Reputation: 197
I'm trying to define a trait with an associated type. I also want the associated type to implement Iterator
with its Item
associated type implementing AsRef<str>
.
While I know how to do it for a function or for a concrete Iterator::Item
type, I can't come up with a clear and concise solution for the original case.
Thanks to the helpful error messages, my compiling solution is:
trait Note
where
<<Self as Note>::FieldsIter as Iterator>::Item: AsRef<str>,
{
type FieldsIter: Iterator;
//other fields and methods omitted
}
The ugly where
clause makes me think that there should be a better way.
This doesn't compile since Item: AsRef<str>
is an illegal construction:
trait Note {
type FieldsIter: Iterator<Item: AsRef<str>>;
//other fields and methods omitted
}
This fails since impl
is not allowed here:
trait Note {
type FieldsIter: Iterator<Item = impl AsRef<str>>;
//other fields and methods omitted
}
This doesn't compile since I want Iterator::Item
to implement a certain trait, not to be a concrete type.
trait Note {
type FieldsIter: Iterator<Item = AsRef<str>>;
//other fields and methods omitted
}
Upvotes: 6
Views: 2757
Reputation: 430671
You can make one small improvement, but otherwise the current syntax for this is as you have discovered:
trait Note
where
<Self::FieldsIter as Iterator>::Item: AsRef<str>,
{
type FieldsIter: Iterator;
}
This is the disambiguated syntax, the only problem is there isn't yet a way to make the ambiguous version!
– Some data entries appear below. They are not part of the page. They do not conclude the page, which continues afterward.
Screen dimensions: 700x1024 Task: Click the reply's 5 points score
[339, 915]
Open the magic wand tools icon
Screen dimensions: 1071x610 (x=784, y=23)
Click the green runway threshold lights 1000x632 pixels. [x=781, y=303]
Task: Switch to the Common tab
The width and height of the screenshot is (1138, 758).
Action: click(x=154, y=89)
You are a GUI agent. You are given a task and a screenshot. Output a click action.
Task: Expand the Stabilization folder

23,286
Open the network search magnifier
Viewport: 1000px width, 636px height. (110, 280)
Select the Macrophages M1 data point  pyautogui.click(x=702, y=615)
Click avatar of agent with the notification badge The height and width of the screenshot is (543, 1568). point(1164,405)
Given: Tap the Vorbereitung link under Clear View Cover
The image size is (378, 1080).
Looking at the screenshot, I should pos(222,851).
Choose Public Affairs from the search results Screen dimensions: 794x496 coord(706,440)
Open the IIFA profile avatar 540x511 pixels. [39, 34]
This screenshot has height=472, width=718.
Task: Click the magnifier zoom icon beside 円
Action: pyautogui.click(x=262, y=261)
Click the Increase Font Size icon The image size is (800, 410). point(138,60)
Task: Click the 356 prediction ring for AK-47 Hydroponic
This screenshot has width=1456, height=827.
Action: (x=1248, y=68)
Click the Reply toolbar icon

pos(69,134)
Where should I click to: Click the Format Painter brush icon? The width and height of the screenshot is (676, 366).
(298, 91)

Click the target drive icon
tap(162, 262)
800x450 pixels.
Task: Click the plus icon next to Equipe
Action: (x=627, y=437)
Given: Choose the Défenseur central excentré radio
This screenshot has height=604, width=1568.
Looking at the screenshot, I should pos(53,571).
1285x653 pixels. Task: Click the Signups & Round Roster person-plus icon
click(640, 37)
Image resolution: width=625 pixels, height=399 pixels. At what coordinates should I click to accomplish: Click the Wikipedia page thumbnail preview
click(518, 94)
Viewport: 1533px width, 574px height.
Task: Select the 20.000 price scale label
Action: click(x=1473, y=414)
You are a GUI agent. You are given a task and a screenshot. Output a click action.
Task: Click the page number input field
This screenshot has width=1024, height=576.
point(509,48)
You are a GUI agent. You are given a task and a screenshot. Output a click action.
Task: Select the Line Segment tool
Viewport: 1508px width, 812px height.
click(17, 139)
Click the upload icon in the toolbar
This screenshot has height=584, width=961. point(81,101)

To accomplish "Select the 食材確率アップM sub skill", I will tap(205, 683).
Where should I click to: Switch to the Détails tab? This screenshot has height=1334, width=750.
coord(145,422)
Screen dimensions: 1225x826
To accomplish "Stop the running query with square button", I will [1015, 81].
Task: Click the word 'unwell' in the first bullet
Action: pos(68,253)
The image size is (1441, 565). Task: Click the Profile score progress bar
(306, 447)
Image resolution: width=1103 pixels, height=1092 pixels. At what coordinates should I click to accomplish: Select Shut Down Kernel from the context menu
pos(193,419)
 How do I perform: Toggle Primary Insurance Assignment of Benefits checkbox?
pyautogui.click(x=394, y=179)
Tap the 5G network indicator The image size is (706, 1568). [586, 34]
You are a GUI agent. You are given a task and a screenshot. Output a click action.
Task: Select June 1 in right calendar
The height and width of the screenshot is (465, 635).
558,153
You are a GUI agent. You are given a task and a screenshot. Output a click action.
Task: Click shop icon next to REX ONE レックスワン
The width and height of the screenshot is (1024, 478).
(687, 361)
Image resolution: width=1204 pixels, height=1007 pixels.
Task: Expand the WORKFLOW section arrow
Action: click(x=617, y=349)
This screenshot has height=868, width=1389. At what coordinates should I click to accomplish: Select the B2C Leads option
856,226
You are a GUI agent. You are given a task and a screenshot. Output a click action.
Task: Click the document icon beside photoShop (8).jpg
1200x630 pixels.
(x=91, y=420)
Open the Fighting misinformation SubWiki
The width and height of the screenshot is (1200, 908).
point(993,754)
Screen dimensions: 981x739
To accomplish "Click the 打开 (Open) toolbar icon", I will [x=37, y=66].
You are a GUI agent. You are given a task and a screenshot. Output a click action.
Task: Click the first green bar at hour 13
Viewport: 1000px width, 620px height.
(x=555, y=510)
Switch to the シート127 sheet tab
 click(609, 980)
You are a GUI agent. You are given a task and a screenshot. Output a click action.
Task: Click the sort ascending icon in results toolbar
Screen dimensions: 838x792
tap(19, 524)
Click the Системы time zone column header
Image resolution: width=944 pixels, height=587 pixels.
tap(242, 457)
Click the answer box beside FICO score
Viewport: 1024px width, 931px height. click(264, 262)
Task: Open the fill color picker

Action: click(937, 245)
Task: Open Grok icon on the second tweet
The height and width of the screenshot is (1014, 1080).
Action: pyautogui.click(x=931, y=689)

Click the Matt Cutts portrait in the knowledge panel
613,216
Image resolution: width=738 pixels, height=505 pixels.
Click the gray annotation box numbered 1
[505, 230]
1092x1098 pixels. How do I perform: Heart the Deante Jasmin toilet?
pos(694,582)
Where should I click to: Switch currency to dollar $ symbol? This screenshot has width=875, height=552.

Rust issue #38078 is open to allow the Foo::Bar::Baz
syntax.
RFC 2289 is also open as a way to improve this. With the RFC implemented, your second example should work:
trait Note {
type FieldsIter: Iterator<Item: AsRef<str>>;
}
One way you can work around this now is similar to IntoIterator
. This introduces another associated type:
trait Note {
type FieldsIter: Iterator<Item = Self::Item>;
type Item: AsRef<str>;
}
I'm not a fan of this because it introduces types that at first look to be orthogonal to each other, but in the end are tightly related.